[Opening Provided data section]

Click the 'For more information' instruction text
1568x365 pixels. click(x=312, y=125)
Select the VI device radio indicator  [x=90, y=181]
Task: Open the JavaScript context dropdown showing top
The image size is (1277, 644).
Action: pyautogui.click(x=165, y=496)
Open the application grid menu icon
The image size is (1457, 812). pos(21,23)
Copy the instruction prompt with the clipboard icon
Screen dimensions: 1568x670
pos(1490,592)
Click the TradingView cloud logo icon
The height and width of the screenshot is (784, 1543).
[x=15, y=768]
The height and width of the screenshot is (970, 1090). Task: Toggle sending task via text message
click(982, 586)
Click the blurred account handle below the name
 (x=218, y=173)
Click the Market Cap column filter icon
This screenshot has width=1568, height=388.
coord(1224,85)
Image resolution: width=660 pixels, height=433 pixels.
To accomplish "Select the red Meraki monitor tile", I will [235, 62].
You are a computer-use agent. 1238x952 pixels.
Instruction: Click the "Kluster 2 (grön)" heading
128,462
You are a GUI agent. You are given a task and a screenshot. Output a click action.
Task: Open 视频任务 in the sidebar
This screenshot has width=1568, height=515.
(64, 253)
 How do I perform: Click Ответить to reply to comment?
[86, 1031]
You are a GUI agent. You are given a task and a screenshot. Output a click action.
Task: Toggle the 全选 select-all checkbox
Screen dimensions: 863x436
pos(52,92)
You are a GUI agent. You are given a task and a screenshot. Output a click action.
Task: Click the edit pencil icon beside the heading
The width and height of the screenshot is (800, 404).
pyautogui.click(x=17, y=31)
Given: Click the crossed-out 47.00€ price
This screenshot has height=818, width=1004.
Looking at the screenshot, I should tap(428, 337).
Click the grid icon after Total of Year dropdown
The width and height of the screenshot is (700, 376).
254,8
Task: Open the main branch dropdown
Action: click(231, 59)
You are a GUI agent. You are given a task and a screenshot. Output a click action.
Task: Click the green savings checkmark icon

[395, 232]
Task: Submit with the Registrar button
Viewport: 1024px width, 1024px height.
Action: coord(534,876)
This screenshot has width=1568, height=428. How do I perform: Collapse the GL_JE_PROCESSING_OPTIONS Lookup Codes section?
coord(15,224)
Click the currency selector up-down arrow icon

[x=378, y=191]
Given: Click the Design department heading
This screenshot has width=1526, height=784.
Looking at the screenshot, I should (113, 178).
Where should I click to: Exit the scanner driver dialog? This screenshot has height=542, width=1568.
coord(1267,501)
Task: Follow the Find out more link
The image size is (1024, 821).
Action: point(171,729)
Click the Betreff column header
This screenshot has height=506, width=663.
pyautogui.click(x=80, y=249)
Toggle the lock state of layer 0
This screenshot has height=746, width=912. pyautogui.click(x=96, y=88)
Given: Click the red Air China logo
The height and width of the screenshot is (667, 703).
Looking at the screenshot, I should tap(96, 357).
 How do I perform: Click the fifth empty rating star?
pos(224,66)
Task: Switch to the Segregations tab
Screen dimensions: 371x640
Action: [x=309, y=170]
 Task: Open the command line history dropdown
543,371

[Closing Provided data section]

Exercise aim
Starting at the line that contains "Task: Submit with the Registrar button", print every line through the last one of the records, exactly and with nothing else.

Task answer
Task: Submit with the Registrar button
Viewport: 1024px width, 1024px height.
Action: coord(534,876)
This screenshot has width=1568, height=428. How do I perform: Collapse the GL_JE_PROCESSING_OPTIONS Lookup Codes section?
coord(15,224)
Click the currency selector up-down arrow icon

[x=378, y=191]
Given: Click the Design department heading
This screenshot has width=1526, height=784.
Looking at the screenshot, I should (113, 178).
Where should I click to: Exit the scanner driver dialog? This screenshot has height=542, width=1568.
coord(1267,501)
Task: Follow the Find out more link
The image size is (1024, 821).
Action: point(171,729)
Click the Betreff column header
This screenshot has height=506, width=663.
pyautogui.click(x=80, y=249)
Toggle the lock state of layer 0
This screenshot has height=746, width=912. pyautogui.click(x=96, y=88)
Given: Click the red Air China logo
The height and width of the screenshot is (667, 703).
Looking at the screenshot, I should tap(96, 357).
 How do I perform: Click the fifth empty rating star?
pos(224,66)
Task: Switch to the Segregations tab
Screen dimensions: 371x640
Action: [x=309, y=170]
 Task: Open the command line history dropdown
543,371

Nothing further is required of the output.